Roberta Oberti¹, Simona Quartieri^2,*, Maria Chiara Dalconi^2,, Federico Boscherini³, Gianluca Iezzi⁴, Massimo Boiocchi⁵ and Sigrid Griet Eeckhout⁶

¹ CNR, Istituto di Geoscienze e Georisorse, Università di Pavia, via Ferrata 1, I-27100 Pavia, Italy
² Dipartimento di Scienze della Terra,Università di Messina, Salita Sperone 31, I-98166 Messina S. Agata, Italy
³ Dipartimento di Fisica and CNISM, Università di Bologna, Viale Berti Pichat 6/2, I-40127 Bologna, Italy
⁴ Dipartimento di Scienze della Terra, Università di Chieti, via dei Vestini 30, I-66013 Chieti Scalo, Italy
⁵ Centro Grandi Strumenti, Università di Pavia, via Bassi 21, I-27100 Pavia, Italy
⁶ European Synchrotron Radiation Facility, 6 rue Jules Horowitz, BP 220, F-38043 Grenoble Cedex, France

Correspondence: ^* E-mail: simonaq{at}unimo.it

We applied different independent techniques (electron microprobe analysis, structure refinement, and X-ray absorption spectroscopy) to unravel the possible mechanisms of Sc incorporation in the pyrope-grossular join.
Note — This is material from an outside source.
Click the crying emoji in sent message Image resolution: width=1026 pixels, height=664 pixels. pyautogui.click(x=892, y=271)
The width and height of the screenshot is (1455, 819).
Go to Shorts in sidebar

Samples were synthesized at elevated pressure and temperature by adding 5 wt% of Sc₂O₃ to selected nominal compositions (pyrope, pyrope₆₀grossular₄₀, pyrope₂₀grossular₈₀, and grossular). In this way, the site of incorporation was not pre-determined, and only depends on the availability of a mechanism for local charge-balance. The EXAFS spectra of the two end-members could be analyzed by a multi-shell fit procedure, whereas the chemical heterogeneity of the Sc-doped solid-solution terms prevented this approach. However, the available information allows detection of different mechanisms of incorporation, which are active as a function of the bulk composition. In pyrope, Sc mainly enters the dodecahedral X site, and the local charge balance is achieved by incorporation of Mg at the adjacent tetrahedral Z site. Local charge-balance requirements suggest that a Z site occupied by Mg bridges two X sites occupied by Sc. When the entrance of Ca provides relaxation of the averaged structure, Sc may enter all the three available cation sites via the coupled heterovalent exchange ^XSc₁^ZSc₁^XMg_–1^ZSi_–1 and the homovalent exchange ^YSc₁^YAl_–1. In the samples of this work, there is an apparent limit in the Sc incorporation at the Y site, which is in contrast to the favored mechanism of incorporation in Sc-doped andradites. This limit can be explained in terms of relative dimensions of the structural sites when Al is the dominant Y cation. These results must be taken into account when evaluating trace-element behavior in garnets for geochemical purposes. In particular, they explain why D_Sc can be treated together with D_REE in models based on the elastic strain theory in garnets close to the pyrope composition, but deviate from the parabolic fit in grossular-rich garnets.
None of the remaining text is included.